Replies to post #97175 on Biotech Values

[exwannabe]

Re: Provenge vs IPL

"If I remember correctly, the Provenge trials missed the primary endpoint which invalidated all further statistical analysis and OS was a safety endpoint for the Provenge trial. Doesn't that make this quite different as IPI passed the primary endoint?"

No and yes.

The FDA considers OS in a terminal indication to always be an implicit primary of some sort (though they had no idea what the alpha should be). Thus the OS analysis was not invalidated.

The problem was you still had a non "pure" single trial which is a big issue. If 9902A had confirmed the OS (and ignoring the CMC issues) they likely would have been approved in '07.

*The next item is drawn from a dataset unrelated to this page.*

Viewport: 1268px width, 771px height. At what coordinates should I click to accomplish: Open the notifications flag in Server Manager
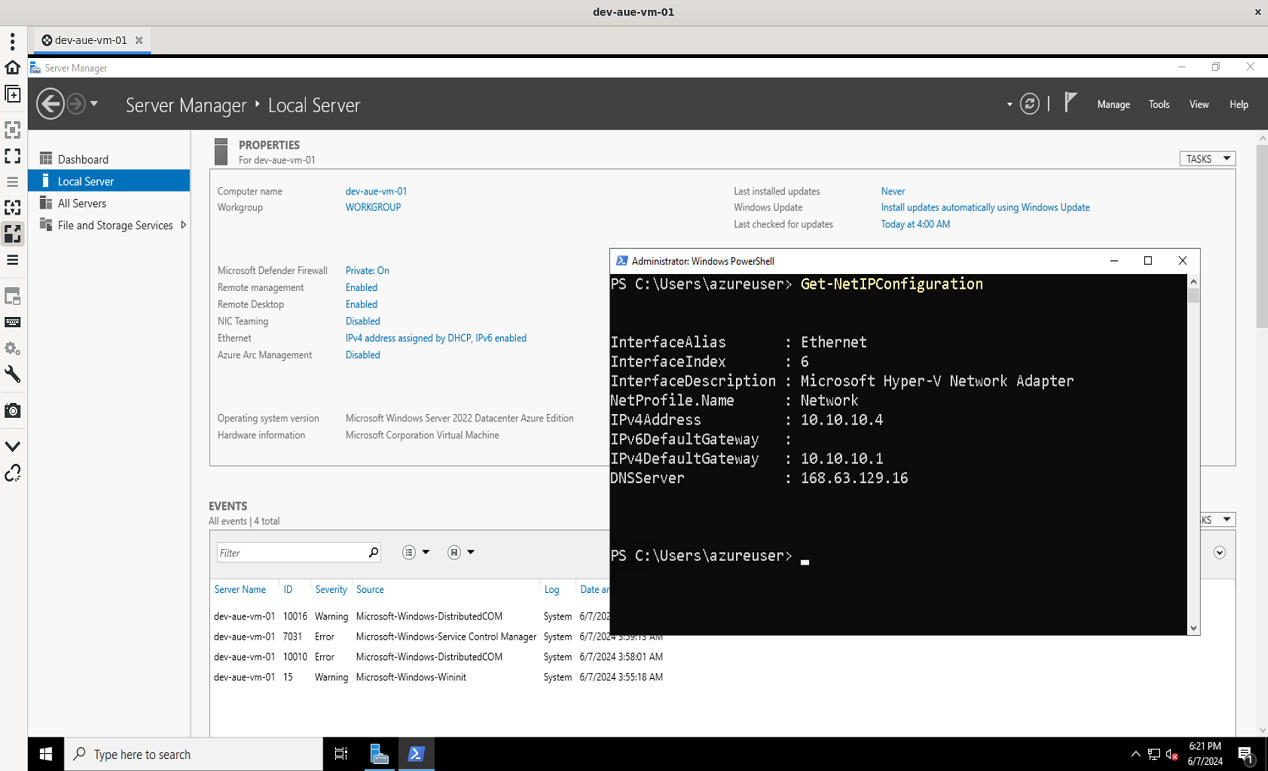(x=1070, y=101)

But I do agree the cases are not as similar as DD seams to imply.

[DewDiligence]

BMY:

Doesn't that make this quite different as Ipi passed the primary endpoint?

If BMY were seeking to market Ipi as an adjunct to gp100, there would be no problem insofar as the gp100±Ipi OS comparison was the primary analysis in the phase-3 trial. However, BMY is seeking to market Ipi monotherapy, and the statistical support for this comes from a secondary analysis in the trial.

Despite the above, I think the FDA will probably approve Ipi in the second-line setting, but (as stated at the bottom of #msg-51218113) I would not be unduly surprised if the FDA ends up asking BMY to run a new trial testing Ipi monotherapy vs some comparator.